▶ **WHAT YOU NEED TO DO**: The answer must be every line from the entries below that contains "agent".

_ _ _ _ _ _ _

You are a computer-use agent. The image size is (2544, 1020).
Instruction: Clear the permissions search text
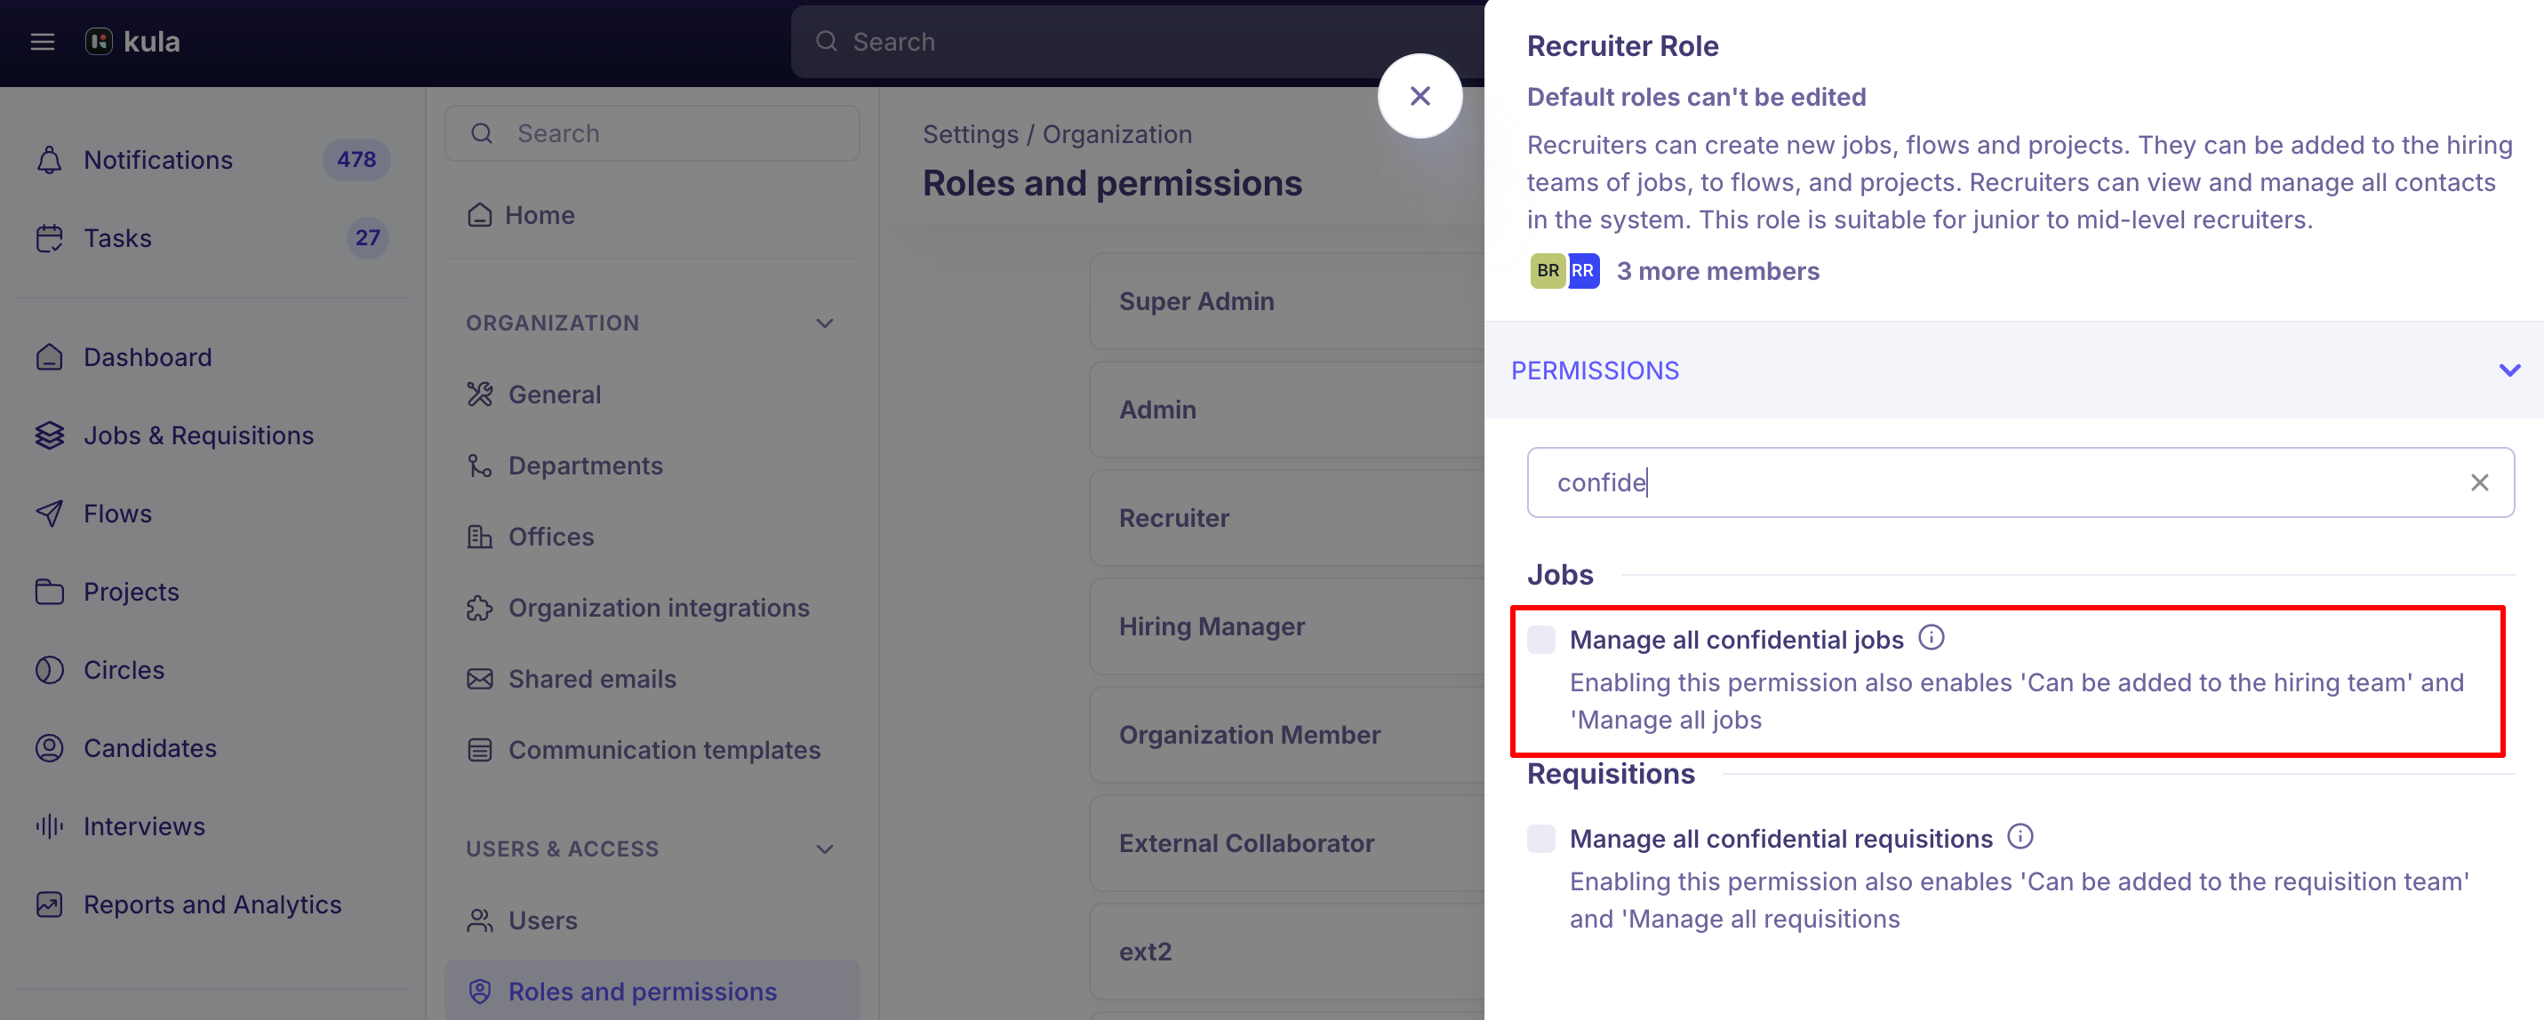click(2479, 482)
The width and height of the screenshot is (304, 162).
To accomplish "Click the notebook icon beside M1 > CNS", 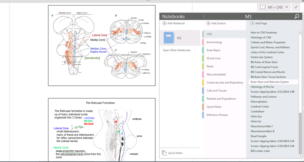I will click(x=263, y=7).
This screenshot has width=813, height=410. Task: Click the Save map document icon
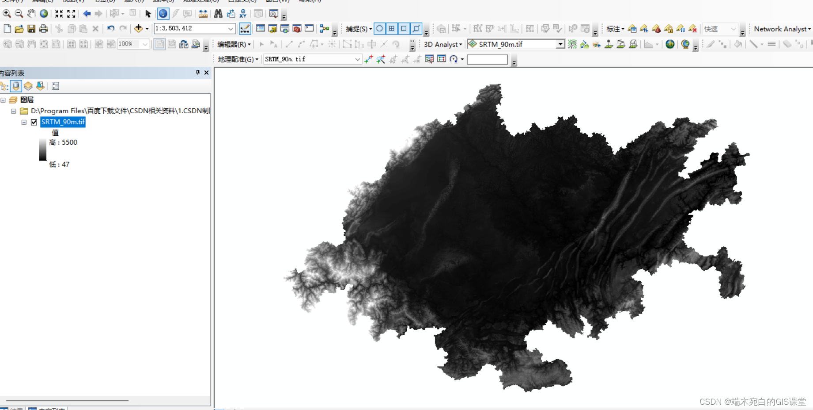click(x=31, y=29)
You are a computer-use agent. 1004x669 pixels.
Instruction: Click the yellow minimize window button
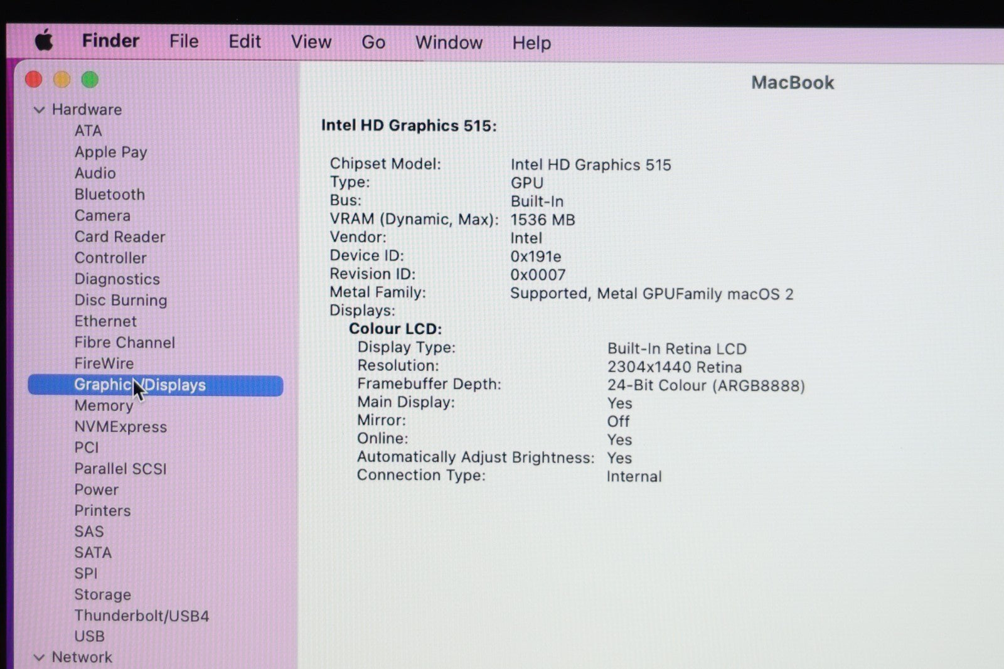pos(61,80)
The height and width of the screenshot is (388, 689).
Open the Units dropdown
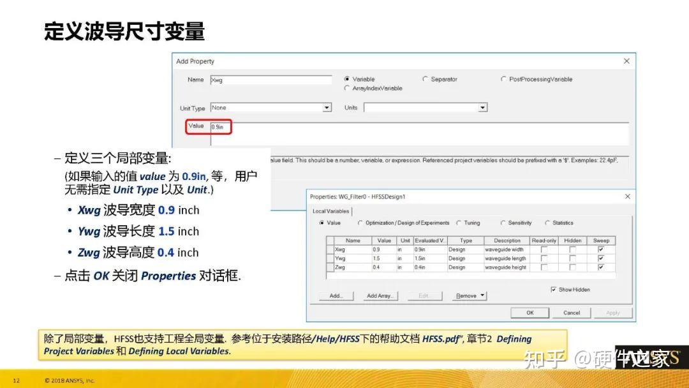[x=482, y=107]
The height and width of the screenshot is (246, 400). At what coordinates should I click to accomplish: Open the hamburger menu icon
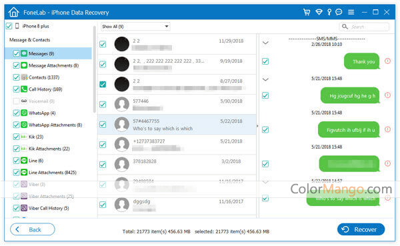(x=351, y=12)
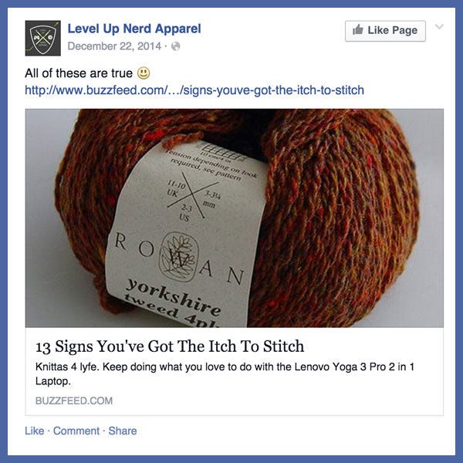The height and width of the screenshot is (463, 463).
Task: Like this post
Action: [x=34, y=431]
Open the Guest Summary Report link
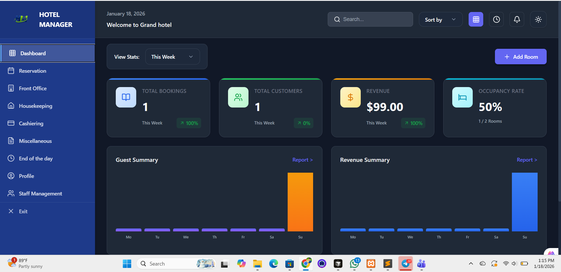561x272 pixels. [x=302, y=160]
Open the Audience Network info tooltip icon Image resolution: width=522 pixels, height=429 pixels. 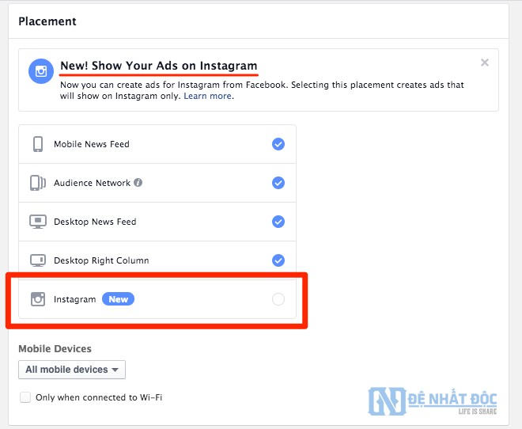coord(138,183)
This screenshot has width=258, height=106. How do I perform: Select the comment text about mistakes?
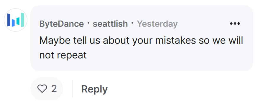(x=141, y=48)
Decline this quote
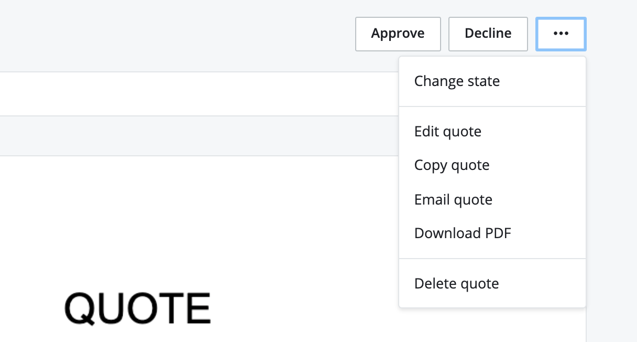The image size is (637, 342). (488, 34)
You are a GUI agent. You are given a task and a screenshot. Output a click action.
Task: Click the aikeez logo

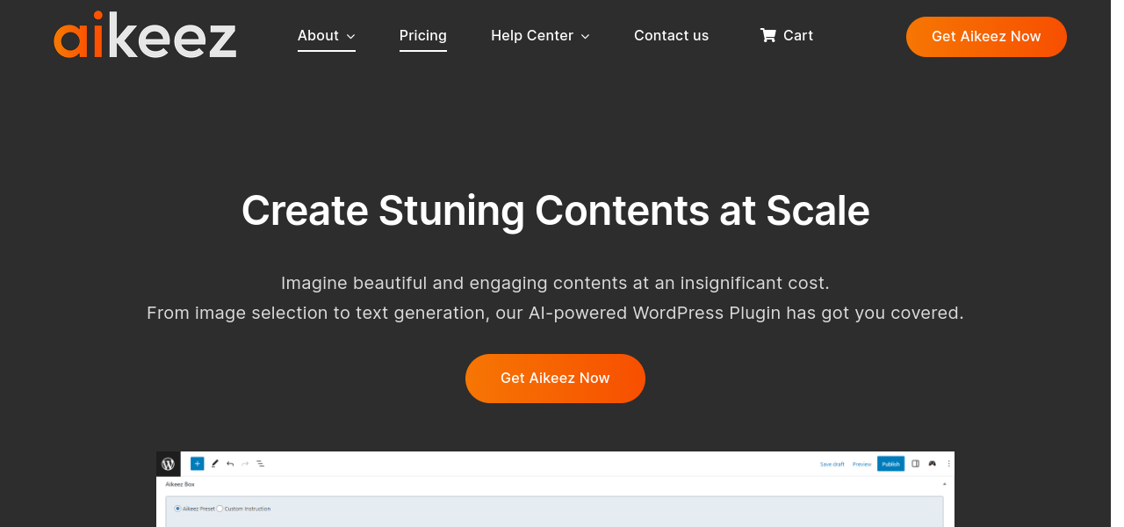pos(145,36)
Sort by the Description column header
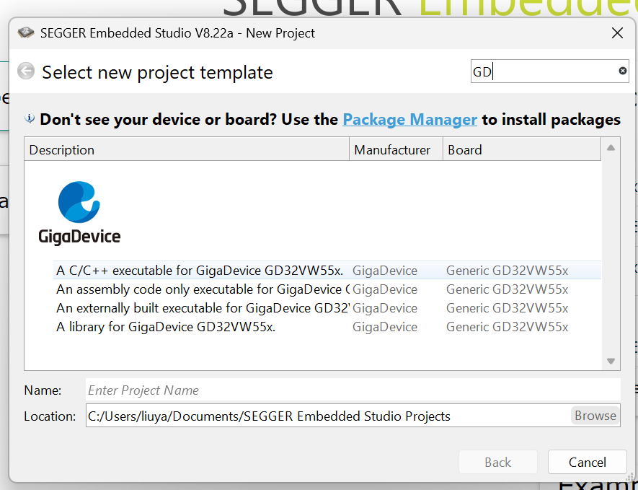 click(x=187, y=150)
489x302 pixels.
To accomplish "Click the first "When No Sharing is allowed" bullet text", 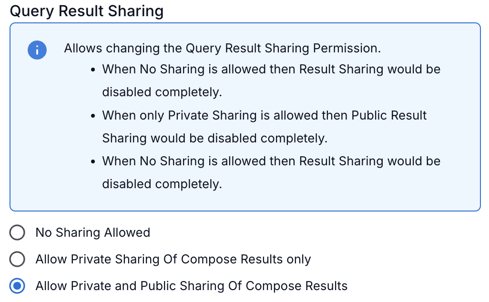I will pos(271,69).
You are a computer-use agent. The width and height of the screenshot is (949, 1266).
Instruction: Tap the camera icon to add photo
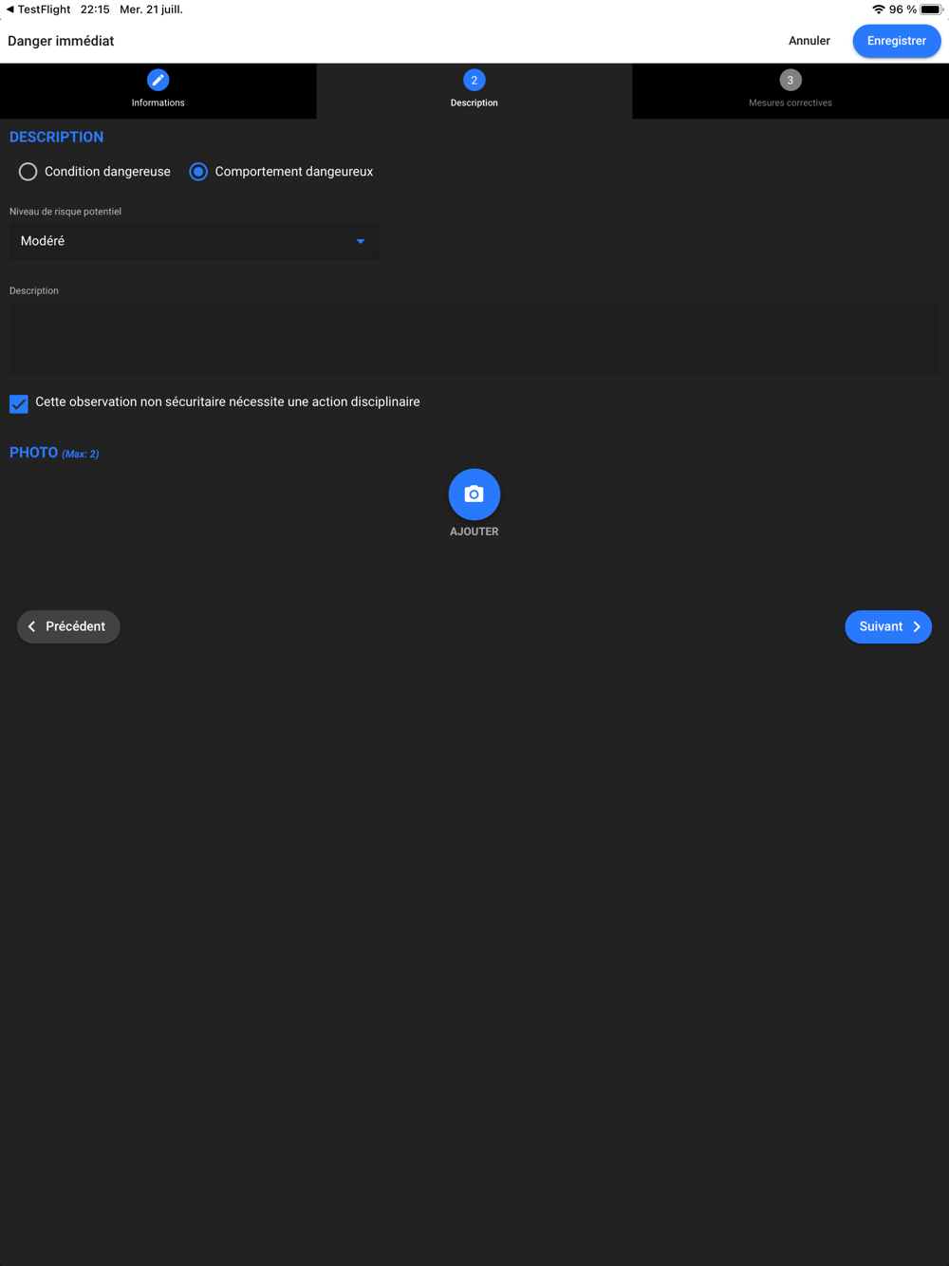pyautogui.click(x=475, y=494)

_ _ _ _ _ _ _

▶ **SOLUTION TO THIS EXERCISE**:
You are a computer-use agent. The image size is (2544, 1020).
You are a computer-use agent. 1004x669 pixels.
You are a GUI agent. You are given a task and a screenshot. Output a click action.
You are a computer-use agent. The width and height of the screenshot is (949, 1266).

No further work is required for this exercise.